═══ Provided text

Thanks for stopping by my GJ! 


What size pots you run *DoS*?


----------



## dirtyolsouth (Mar 3, 2010)

HIya Q...

I run 10gal when I use supersoil but if I do that I can only do a few girls at a time.  I was thinking I might run more 5 and 7gal plastic containers and lean a bit on some PureBlend Pro or EarthJuice with little or no supersoil but I'll probably just wait and do them vegged longer in the 10gal containers.  I've got a few weeks to figure things out while my current plants finish up their flower run.  I typically run smaller pots when I'm doing a seedling grow in search of a pheno.  Since these are all female phenos ready to go I'd like to see them at or close to their best my first run but I know in time I'll be able to tweak each better after I see them flower.  

Peace!


----------



## nvthis (Mar 3, 2010)

Ah yes my friend! Now that's awesome! Nice growin' Q


----------



## Locked (Mar 3, 2010)

══════
═══ Extracted material

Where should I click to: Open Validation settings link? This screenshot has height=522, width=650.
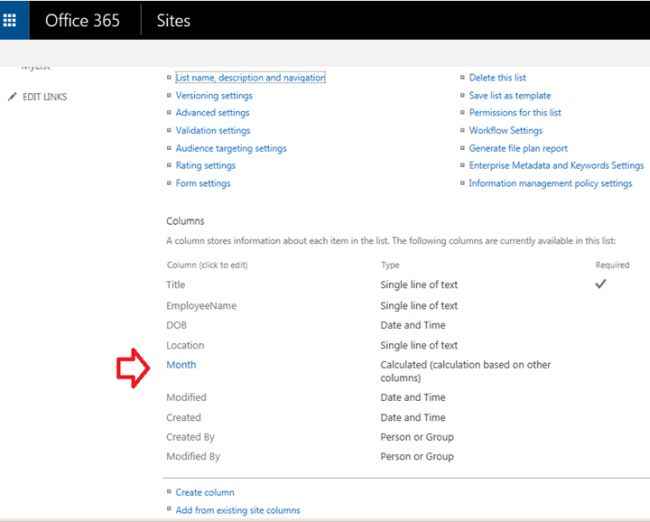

══════
═══ Extracted material

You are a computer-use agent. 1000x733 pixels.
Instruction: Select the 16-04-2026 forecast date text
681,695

══════
═══ Extracted material

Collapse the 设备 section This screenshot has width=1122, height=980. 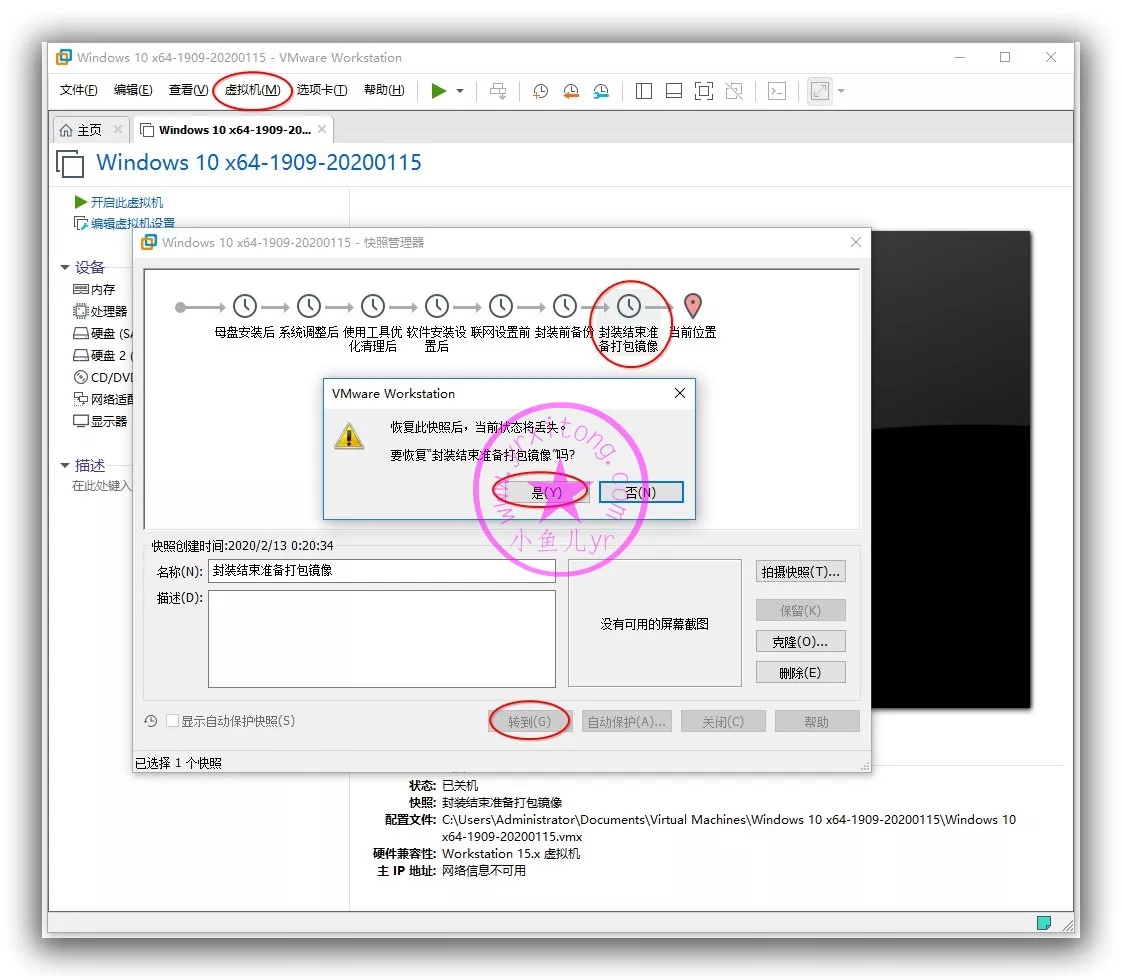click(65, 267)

══════

Things to do
• 1. Translate this sentence from the forum thread on pot sizes into Spanish: "I've got a few weeks to figure things out while my current plants finish up their flower run."
• 2. Please reproduce, word for word, the part of the forum thread on pot sizes that opens with the words containing "I run 10gal" and closes with "nvthis (Mar 3, 2010)".
• 3. Write the next part of the forum thread on pot sizes, picking up after its final line.

Results of the exercise
• 1. Tengo unas semanas para resolver las cosas mientras mis plantas actuales terminan su ciclo de floración.

• 2.
I run 10gal when I use supersoil but if I do that I can only do a few girls at a time.  I was thinking I might run more 5 and 7gal plastic containers and lean a bit on some PureBlend Pro or EarthJuice with little or no supersoil but I'll probably just wait and do them vegged longer in the 10gal containers.  I've got a few weeks to figure things out while my current plants finish up their flower run.  I typically run smaller pots when I'm doing a seedling grow in search of a pheno.  Since these are all female phenos ready to go I'd like to see them at or close to their best my first run but I know in time I'll be able to tweak each better after I see them flower.  

Peace!


----------



## nvthis (Mar 3, 2010)

• 3.
Very nice Brother Q....looking awesome man...


----------



## surreptitious (Mar 4, 2010)

hey qman, they look good.  how did you prevent them from stretching much?


----------



## Qman (Mar 4, 2010)

surreptitious said:
			
		

> hey qman, they look good.  how did you prevent them from stretching much?



Thanks for stopping by *surreptitious* :hubba: my plants pretty much spend their entire life under a 1000k. I start out with the light pulled all the way up, than move it down a couple inches everyday till I get to 14"~18" .... I actually want a little more stretch to be honest with you...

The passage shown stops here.